Matched DNA methylation data from Illumina 450 K bead arrays, RNAseq FPKM data and whole exome sequencing (WES) somatic mutation data for 645 breast cancers of all clinical subgroups from the TCGA consortium were obtained and processed as described in Staaf and Aine31. For DNA methylation data, 381355 CpGs remained after annotation mapping, filtering and EPIC platform matching. TCGA tumors were PAM50 subtyped using the nearest centroid classification approach described by Staaf et al.70, using the same reference sets and code to ensure single sample classification.
Non-overlapping general breast cancer SCAN-B RNAseq cohort
RNAseq FPKM data from 6233 primary tumors were collected as described by Veerla et al.85 from data deposited by Staaf et al.70. Of the 6233 tumors, 6009 did not overlap with the 235-sample SCAN-B TNBC discovery cohort and were used to contrast gene networks in a general breast cancer population.
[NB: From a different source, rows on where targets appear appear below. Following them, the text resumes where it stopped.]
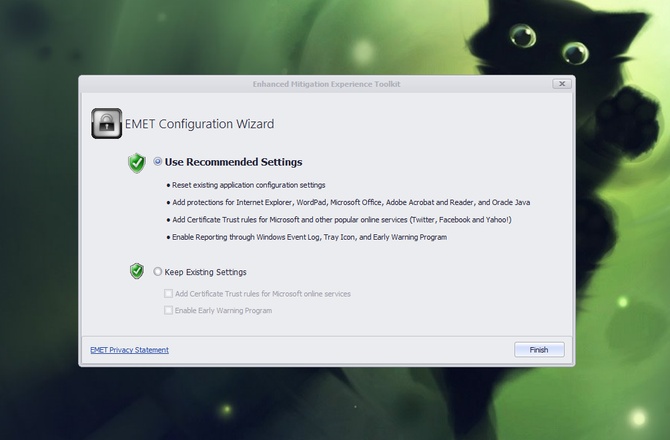The image size is (670, 440).
Task: Enable the Early Warning Program checkbox
Action: point(168,311)
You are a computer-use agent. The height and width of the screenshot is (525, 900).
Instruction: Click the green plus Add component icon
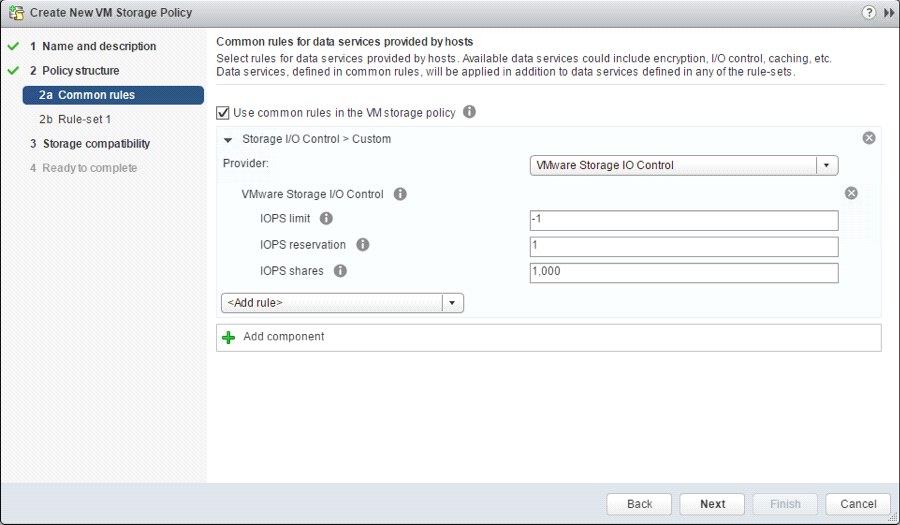pyautogui.click(x=229, y=338)
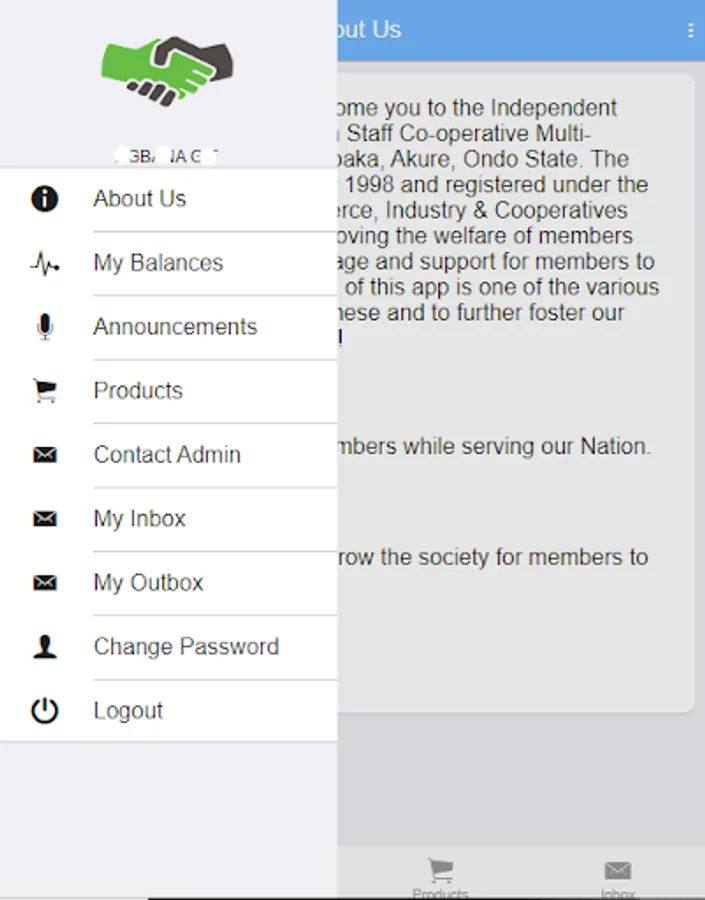Click the shopping cart icon beside Products
The width and height of the screenshot is (705, 900).
pyautogui.click(x=45, y=391)
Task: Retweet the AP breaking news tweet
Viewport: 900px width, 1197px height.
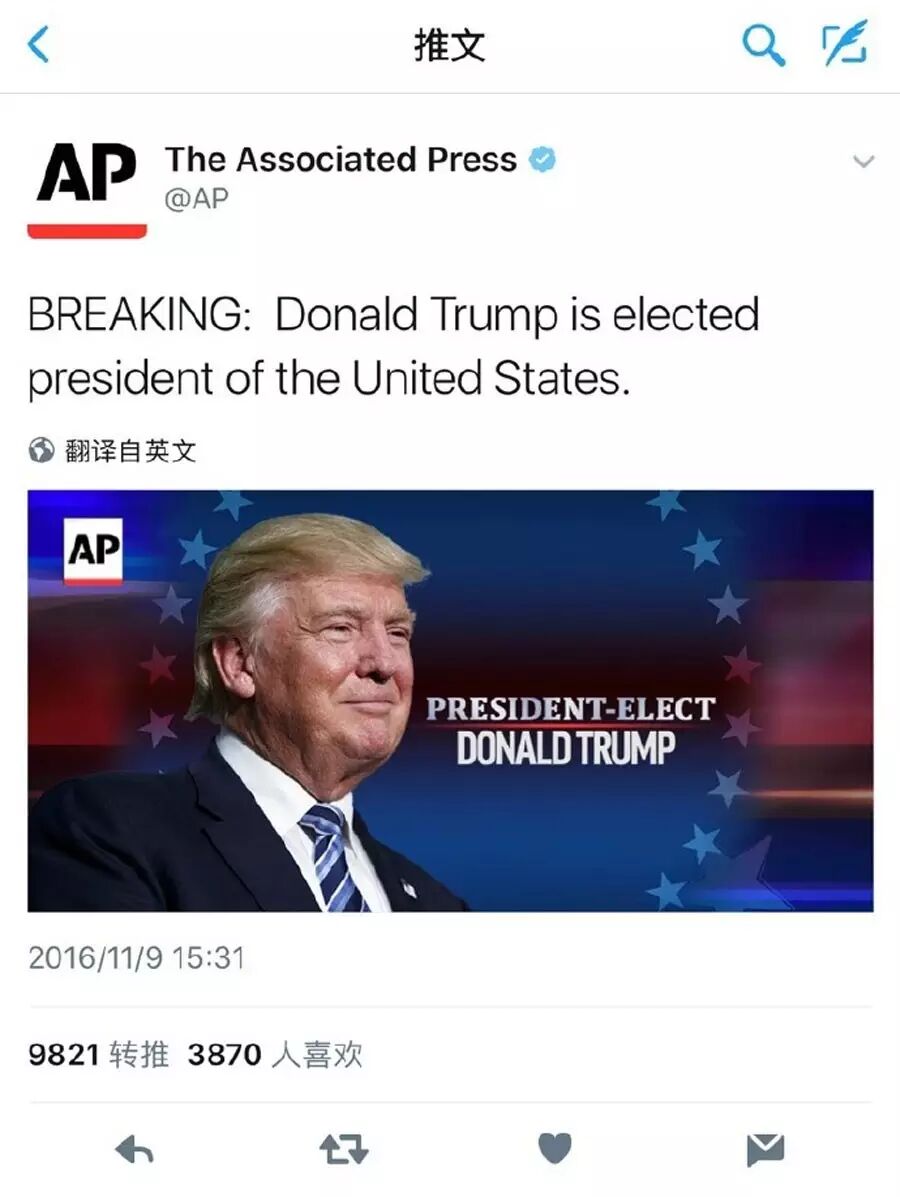Action: pyautogui.click(x=344, y=1149)
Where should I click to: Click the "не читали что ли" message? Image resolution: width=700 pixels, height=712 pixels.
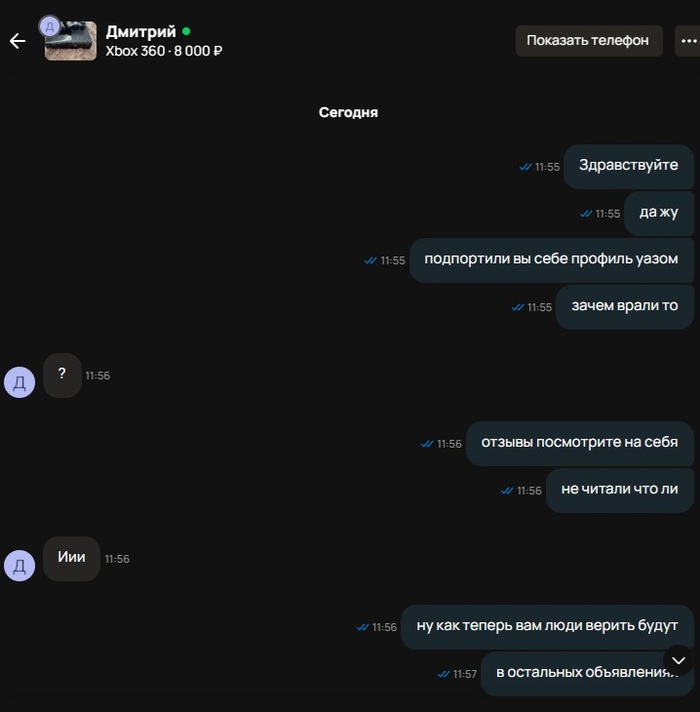[x=620, y=490]
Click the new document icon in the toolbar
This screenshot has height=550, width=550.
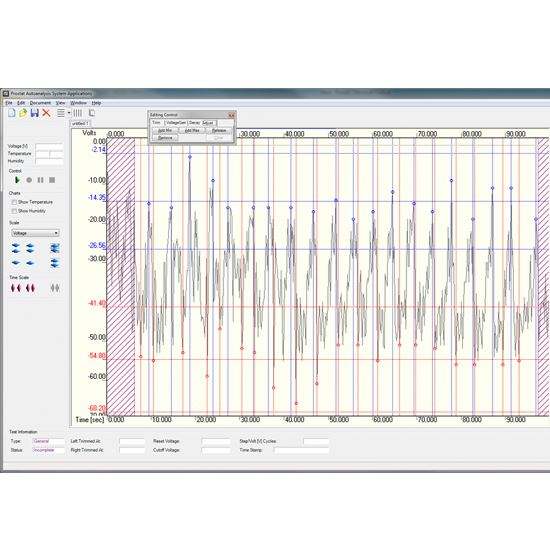[x=12, y=113]
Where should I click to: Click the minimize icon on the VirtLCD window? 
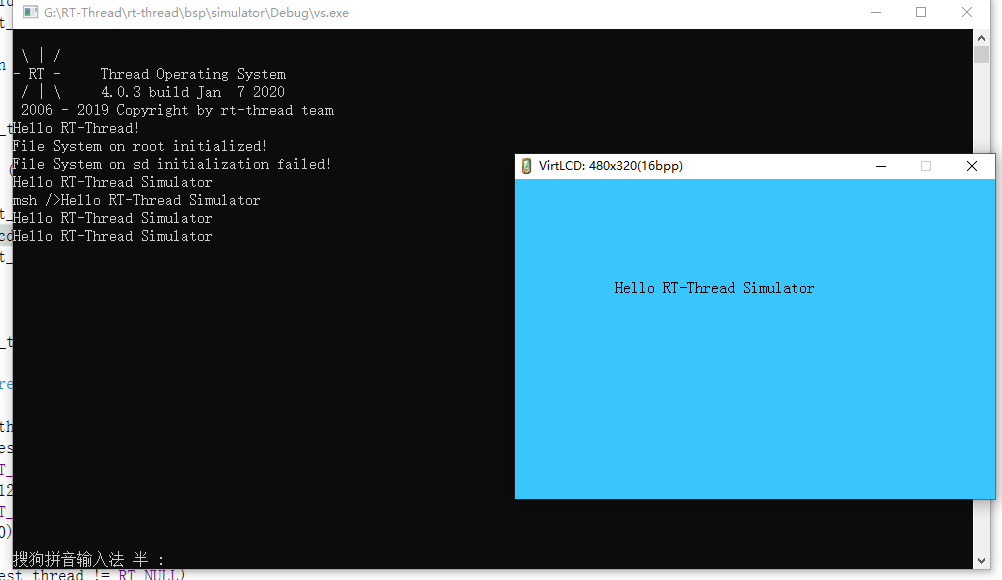(880, 166)
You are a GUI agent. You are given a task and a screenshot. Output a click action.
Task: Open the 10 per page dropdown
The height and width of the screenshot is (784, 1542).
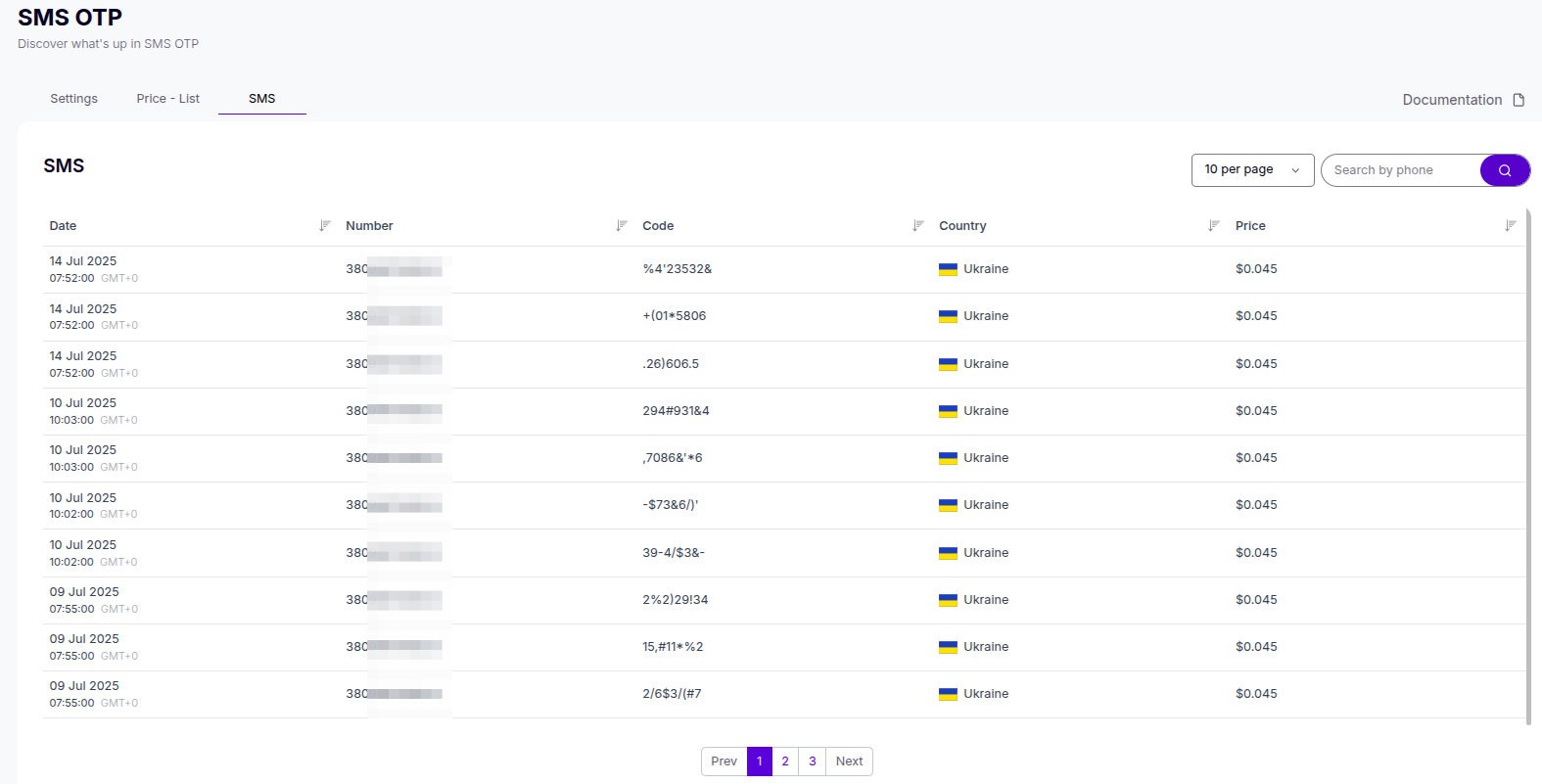(1252, 170)
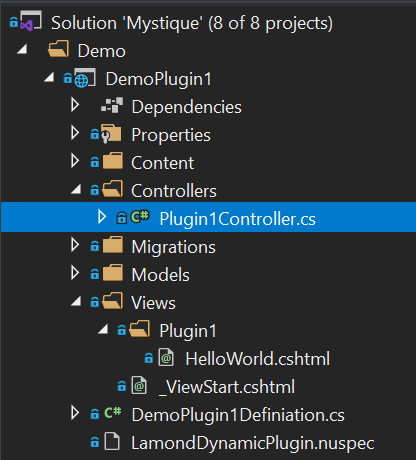Collapse the Controllers folder
This screenshot has width=416, height=460.
point(76,190)
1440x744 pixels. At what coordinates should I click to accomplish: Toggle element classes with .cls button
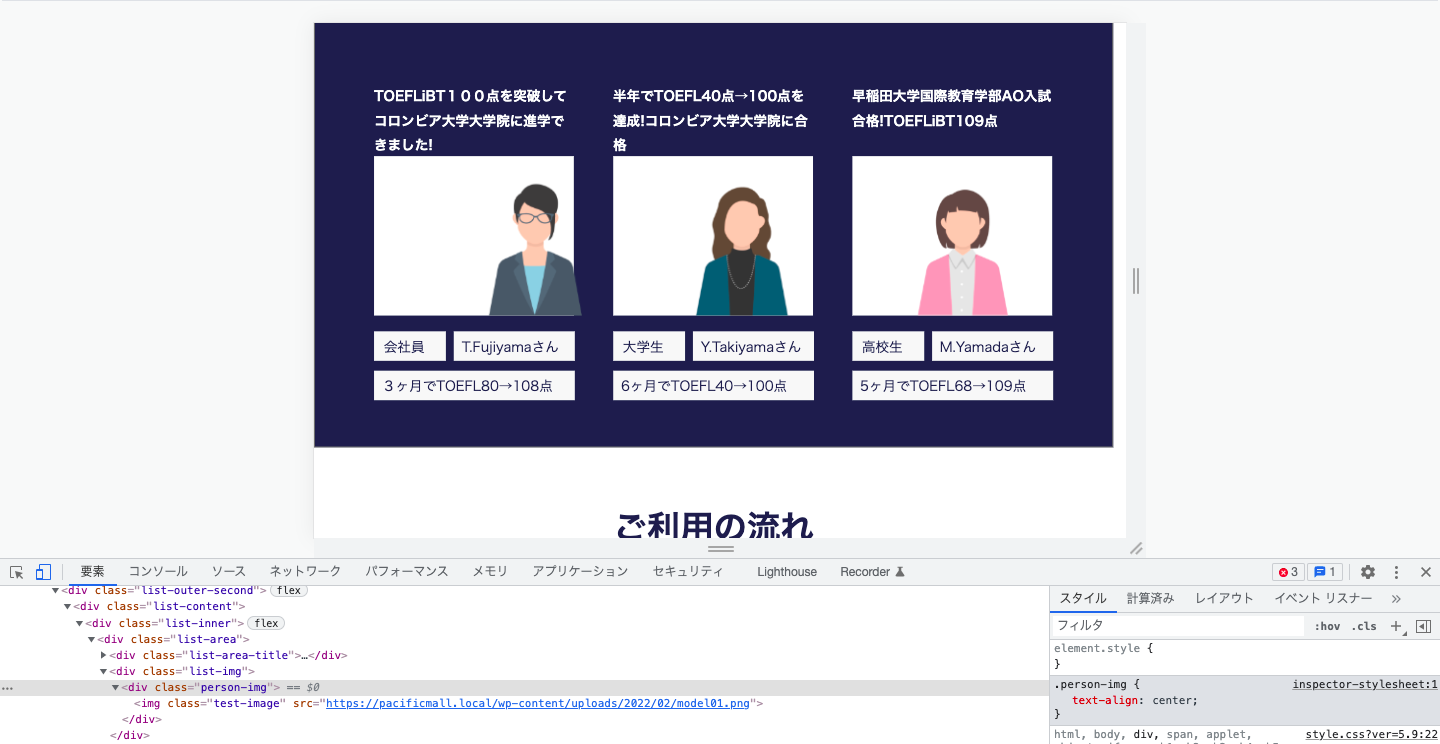[x=1364, y=625]

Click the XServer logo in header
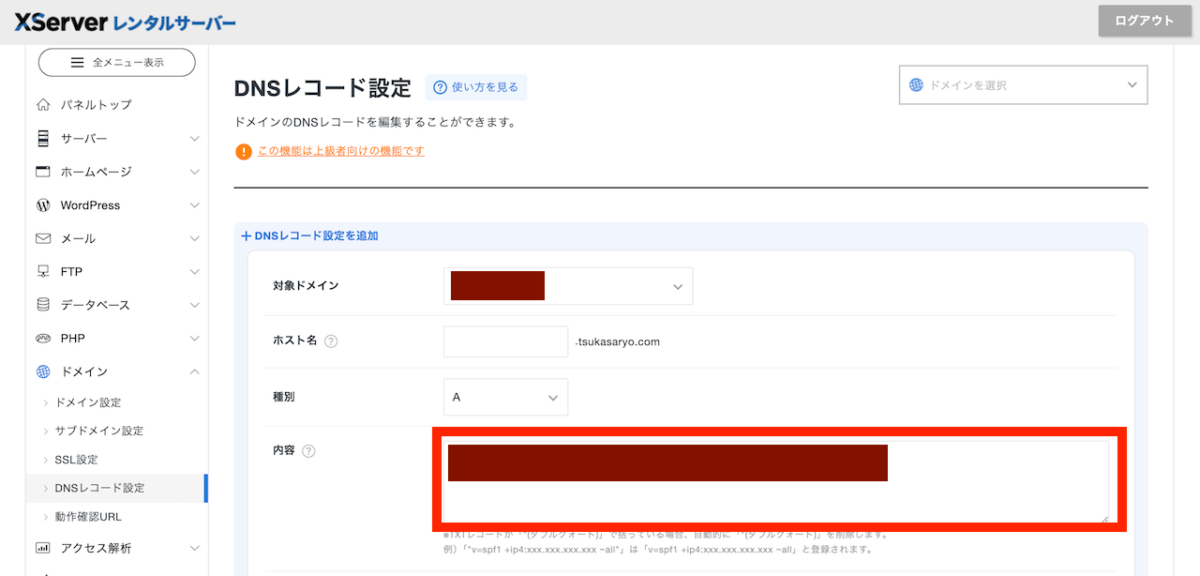125,22
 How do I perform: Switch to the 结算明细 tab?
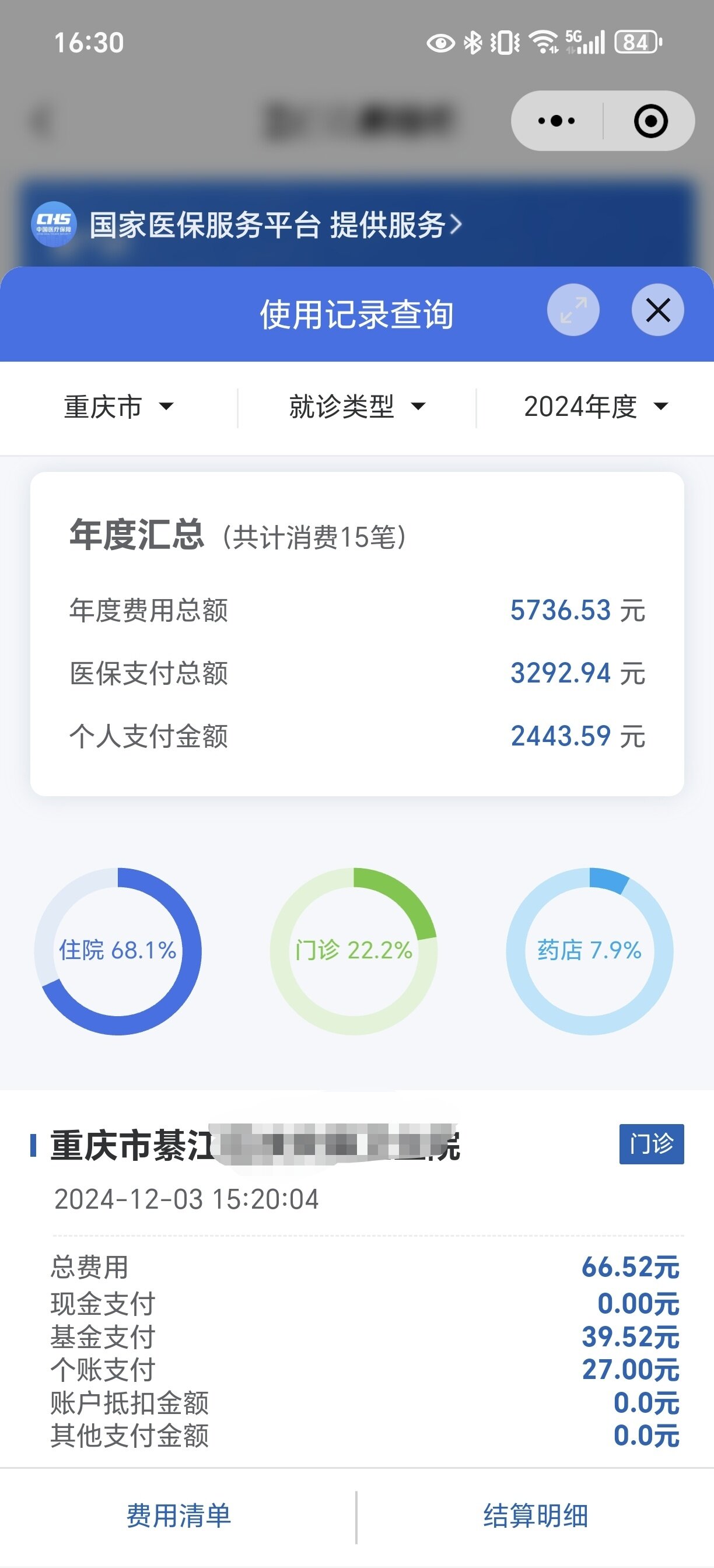point(536,1516)
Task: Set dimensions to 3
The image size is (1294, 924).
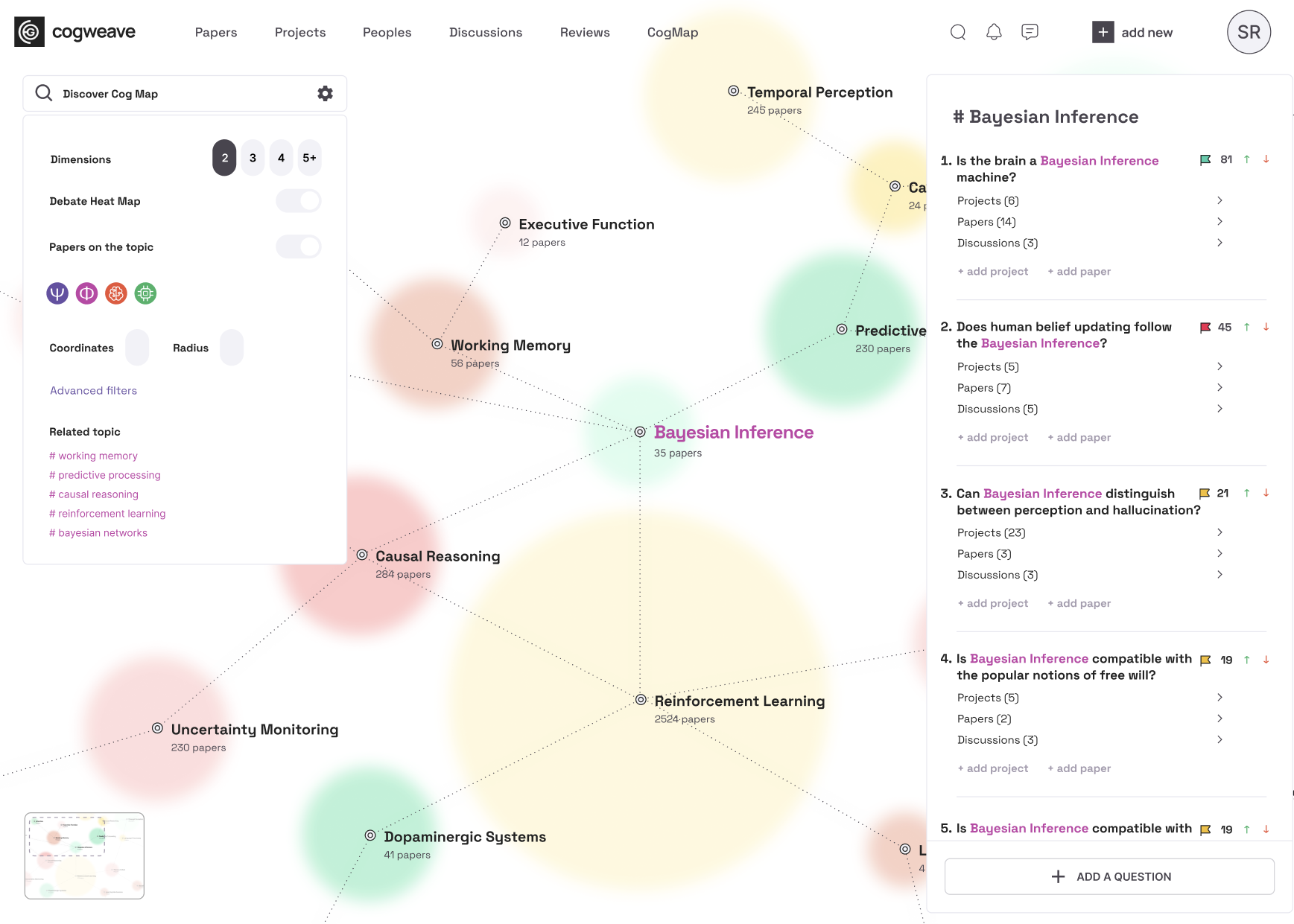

All patient and tumor annotations were taken from Staaf et al.70. RNAseq processing is identical for the 6009 tumors and the SCAN-B TNBC discovery and validation cohorts.
Normal breast tissue and sorted immune cell epigenetic cohorts
Illumina 450 K DNA methylation profiles for 96 normal breast tissue samples obtained from mastectomies, breast reductions, and prophylactic tissue were obtained from Gene Expression Omnibus (GEO) under accession number GSE67919 as processed beta values86. Illumina 450 K DNA methylation profiles (n = 60) for 10 different blood cell types/fractions were obtained from GEO under accession number GSE35069 as processed beta values87.
Single Cell Portal web analysis
The Broad Single Cell Portal (https://singlecell.broadinstitute.org/single_cell)37 was used to investigate expression of genes in single cell RNAseq (scRNAseq) data. As basis for the investigation, we used the scRNAseq TNBC study by Wu et al.38 as available through the portal. Gene expression was explored using the Heatmap function with the ‘celltype_final’ annotations provided and all other parameters as default. The portal was accessed August 16 2024.
Genes And Metabolism (GAM) webservice analysis
To analyze metabolic pathways connected to a gene list, we used the Genes And Metabolism (GAM) webservice (https://artyomovlab.wustl.edu/shiny/gatom/) described by Sergushichev et al.36. We used the ‘Shiny GATOM: integrated analysis of genes and metabolites’ application and created lists of genes to be used as input as required by the application for ‘Differential expression for genes’. The webservice was accessed August 21 2024. The following parameters were used for the analysis of nonBasal gene networks: i) Network type: KEGG, ii) Network topology: atoms, iii) Scoring parameter for genes: Number of positive genes, iv) Number of positive genes: 50, v) Solve for optimality: check, vi) Add highly expressed genes: ticked, and vii) Actions with atoms: connect atoms inside metabolite.
Public cell line data
Genome coordinate conversion to hg19 for EPIC probes was carried out using the V1-version of EPIC.hg19.manifest.tsv.gz available through the Zhou-lab GitHub page (https://github.com/zhou-lab) and used instead of hg38 annotations where needed. H3K27Ac bigWig tracks for CD4 (ERS208296 and MS028001), CD8 (ERS206373 and ERS358697), Macrophage (ERS206577 and ERS791875) and Breast luminal progenitor cells (CEMT0191 and CEMT0195) were downloaded (2024-02-28) from the International Human Epigenome Consortium (IHEC) data portal (https://epigenomesportal.ca) and processed using rtracklayer (v1.62.0)88 and GenomicRanges (v1.54.1)89 in R.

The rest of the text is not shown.